2. The acoustic guitar I thought had been stolen in January, was somehow returned to me today. The guy that found it does not know how the guitar appeared in his youth room.
3. My electric guitar, which I had presumed was lost, was also revealed to be just across the city and ready to be picked up by me.
4. Many of my oldest friends have come back into my life and I believe we are even closer than before.
5. Lauren was offered a job as a lead teacher in a day school program.
6. I have added a fourth student to give guitar lessons.
7. Prayer requests for friends are being answered in dramatic ways as well.
8. Declan is about to be put in a regular NICU bed, and soon he will be feeding like a normal baby. At this point, it is about gaining weight.

All in all, it has been a great day.

My advice for those who keep going through trial after trial, in a circular fashion, which seems to not go anywhere but right back to where they started: watch how you respond to hardship. Are you grateful?
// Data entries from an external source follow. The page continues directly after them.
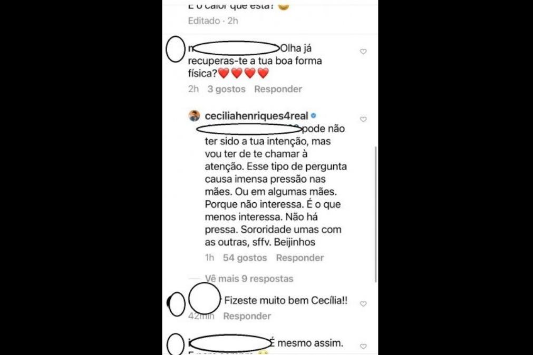
Task: Like ceciliahenriques4real's reply with the heart
Action: click(x=363, y=119)
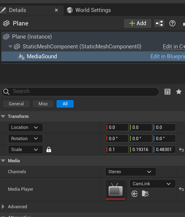The height and width of the screenshot is (217, 185).
Task: Click the Add component button
Action: 137,23
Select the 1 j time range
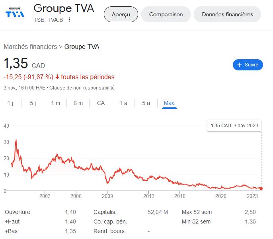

Do you embrace the moment and choose love in spite of whatever wrongdoing has occurred? Respond as if you have everything when you have nothing. The facts are always in front of us, but so is God, waiting on us to trust Him with a deeper wound.

It is one thing to be wounded, but it is even harder sometimes to be healed. That takes receiving, and receiving requires trust.

Trust requires love. Love requires everything.